Effect of plate thickness on stress state at sharp notches and the strength paradox of thick plates

Abstract

Notched plates are often found in various applications ranging from microelectronic devices to large-scale civil structures. Stress analysis of plate components wherein the loading is uniformly distributed over the thickness, parallel to the plane of the plate, is normally based on plane stress or plane strain assumptions. Three-dimensional effects, such as the influence of the plate thickness on stress components, are largely ignored or considered as negligible for all practical purposes. This paper summarizes recent theoretical and numerical studies and discusses some important features of the three-dimensional singular solutions for sharp notches obtained within linear elasticity. Taking into account dimensionless considerations, the relationships between the intensities of the singular stress states corresponding to the three-dimensional linear elastic solutions and the plate thickness are established.
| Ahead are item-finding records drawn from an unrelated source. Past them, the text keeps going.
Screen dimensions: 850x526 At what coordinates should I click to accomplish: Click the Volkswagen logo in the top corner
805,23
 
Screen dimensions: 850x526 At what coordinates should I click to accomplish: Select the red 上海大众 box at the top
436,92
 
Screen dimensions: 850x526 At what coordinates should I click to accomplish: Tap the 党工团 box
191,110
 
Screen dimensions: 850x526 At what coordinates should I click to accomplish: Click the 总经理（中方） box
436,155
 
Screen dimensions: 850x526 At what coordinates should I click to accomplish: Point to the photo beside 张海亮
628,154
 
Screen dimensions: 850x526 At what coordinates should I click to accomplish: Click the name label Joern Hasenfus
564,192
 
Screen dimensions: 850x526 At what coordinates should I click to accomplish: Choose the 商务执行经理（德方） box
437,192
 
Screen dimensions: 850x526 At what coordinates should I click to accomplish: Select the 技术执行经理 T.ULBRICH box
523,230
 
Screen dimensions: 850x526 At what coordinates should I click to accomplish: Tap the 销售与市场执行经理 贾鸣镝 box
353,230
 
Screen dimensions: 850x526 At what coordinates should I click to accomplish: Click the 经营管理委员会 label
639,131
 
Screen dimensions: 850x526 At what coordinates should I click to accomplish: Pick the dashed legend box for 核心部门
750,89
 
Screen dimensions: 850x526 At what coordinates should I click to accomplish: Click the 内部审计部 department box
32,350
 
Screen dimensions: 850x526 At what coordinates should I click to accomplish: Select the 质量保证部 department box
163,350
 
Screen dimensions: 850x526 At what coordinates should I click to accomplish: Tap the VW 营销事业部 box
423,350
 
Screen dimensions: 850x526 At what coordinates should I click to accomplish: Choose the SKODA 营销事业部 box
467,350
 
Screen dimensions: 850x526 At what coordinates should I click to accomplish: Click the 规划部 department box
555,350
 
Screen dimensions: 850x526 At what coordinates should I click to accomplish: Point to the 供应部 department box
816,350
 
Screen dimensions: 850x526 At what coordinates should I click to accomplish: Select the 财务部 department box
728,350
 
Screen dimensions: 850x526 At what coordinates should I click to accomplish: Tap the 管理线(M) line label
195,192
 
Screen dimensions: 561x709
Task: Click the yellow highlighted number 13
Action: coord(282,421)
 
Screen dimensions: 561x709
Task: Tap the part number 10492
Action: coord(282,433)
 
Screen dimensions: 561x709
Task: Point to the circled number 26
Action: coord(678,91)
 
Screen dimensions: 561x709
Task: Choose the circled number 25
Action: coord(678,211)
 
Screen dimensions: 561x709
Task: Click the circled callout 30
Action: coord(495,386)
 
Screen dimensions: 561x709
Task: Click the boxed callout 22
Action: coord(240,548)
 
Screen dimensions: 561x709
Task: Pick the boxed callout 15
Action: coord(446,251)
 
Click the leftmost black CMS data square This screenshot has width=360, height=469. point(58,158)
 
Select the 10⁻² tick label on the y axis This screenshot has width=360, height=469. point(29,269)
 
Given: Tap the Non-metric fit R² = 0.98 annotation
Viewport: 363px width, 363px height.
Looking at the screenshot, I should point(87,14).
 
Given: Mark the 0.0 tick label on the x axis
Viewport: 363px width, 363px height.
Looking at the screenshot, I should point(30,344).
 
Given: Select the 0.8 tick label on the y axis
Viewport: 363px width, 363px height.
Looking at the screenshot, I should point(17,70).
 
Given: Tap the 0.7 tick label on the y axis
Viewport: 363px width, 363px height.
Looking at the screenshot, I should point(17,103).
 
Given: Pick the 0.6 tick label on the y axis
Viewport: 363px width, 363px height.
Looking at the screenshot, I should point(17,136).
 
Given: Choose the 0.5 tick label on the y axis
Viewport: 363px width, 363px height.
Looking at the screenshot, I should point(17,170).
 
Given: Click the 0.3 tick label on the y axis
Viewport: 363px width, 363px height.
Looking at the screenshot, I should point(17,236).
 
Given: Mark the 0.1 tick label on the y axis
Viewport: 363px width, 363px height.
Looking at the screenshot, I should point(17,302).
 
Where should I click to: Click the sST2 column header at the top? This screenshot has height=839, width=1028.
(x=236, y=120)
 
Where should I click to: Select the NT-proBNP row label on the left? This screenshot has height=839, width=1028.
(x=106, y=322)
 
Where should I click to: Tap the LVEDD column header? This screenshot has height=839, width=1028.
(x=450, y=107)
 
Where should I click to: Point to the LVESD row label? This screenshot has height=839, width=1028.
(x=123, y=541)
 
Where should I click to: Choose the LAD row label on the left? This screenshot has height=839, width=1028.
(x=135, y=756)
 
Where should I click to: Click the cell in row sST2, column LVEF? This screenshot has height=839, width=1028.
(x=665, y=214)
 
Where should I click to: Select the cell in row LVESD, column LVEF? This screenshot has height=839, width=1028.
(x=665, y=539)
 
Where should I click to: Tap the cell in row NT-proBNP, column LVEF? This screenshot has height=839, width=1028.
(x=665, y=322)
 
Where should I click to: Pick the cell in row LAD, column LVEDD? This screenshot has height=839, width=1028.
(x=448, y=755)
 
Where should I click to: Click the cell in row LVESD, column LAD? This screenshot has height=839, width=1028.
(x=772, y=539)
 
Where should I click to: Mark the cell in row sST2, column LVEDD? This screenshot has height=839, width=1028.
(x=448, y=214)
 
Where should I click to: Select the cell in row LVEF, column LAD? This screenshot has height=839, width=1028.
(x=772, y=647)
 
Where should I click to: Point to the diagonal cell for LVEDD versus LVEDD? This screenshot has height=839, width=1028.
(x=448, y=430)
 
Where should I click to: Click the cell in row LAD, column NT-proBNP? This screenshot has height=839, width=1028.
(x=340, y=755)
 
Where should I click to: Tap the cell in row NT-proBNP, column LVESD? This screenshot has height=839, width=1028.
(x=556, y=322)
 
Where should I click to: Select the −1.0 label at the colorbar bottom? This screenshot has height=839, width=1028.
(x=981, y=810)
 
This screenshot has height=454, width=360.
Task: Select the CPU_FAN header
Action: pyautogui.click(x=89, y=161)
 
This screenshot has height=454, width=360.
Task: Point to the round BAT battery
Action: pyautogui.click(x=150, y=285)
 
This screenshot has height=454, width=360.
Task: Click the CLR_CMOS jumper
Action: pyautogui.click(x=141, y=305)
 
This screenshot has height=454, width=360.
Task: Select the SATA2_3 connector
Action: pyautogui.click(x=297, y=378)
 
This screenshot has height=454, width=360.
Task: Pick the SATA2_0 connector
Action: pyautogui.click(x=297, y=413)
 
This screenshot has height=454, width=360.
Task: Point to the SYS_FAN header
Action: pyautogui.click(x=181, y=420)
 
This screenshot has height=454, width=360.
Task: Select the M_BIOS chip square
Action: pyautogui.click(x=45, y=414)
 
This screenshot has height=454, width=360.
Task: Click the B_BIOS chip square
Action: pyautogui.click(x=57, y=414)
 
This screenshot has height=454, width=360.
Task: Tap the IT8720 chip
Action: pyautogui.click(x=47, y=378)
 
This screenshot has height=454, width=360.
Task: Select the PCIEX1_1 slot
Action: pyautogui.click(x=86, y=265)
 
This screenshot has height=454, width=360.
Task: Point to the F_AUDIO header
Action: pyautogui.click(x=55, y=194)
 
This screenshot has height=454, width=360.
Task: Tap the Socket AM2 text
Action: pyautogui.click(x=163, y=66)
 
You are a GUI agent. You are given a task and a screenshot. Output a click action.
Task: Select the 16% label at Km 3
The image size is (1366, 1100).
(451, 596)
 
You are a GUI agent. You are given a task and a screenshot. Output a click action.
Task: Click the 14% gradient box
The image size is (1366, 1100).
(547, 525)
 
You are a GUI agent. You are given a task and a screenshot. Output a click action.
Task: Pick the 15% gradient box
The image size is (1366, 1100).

The obtained relationships have many intriguing implications for the failure assessment of notched plates made of sufficiently brittle material. For example, based on a similar argument to the one used in classical linear-elastic fracture mechanics, it can be shown that a sufficiently thick plate with a sharp re-entrant corner should have virtually zero strength when subjected to antisymmetric (or mixed mode) loading. The theoretical conclusions drawn in this paper have direct applications to fracture testing and fracture assessment of plate components, and they set new goals for further experimental studies.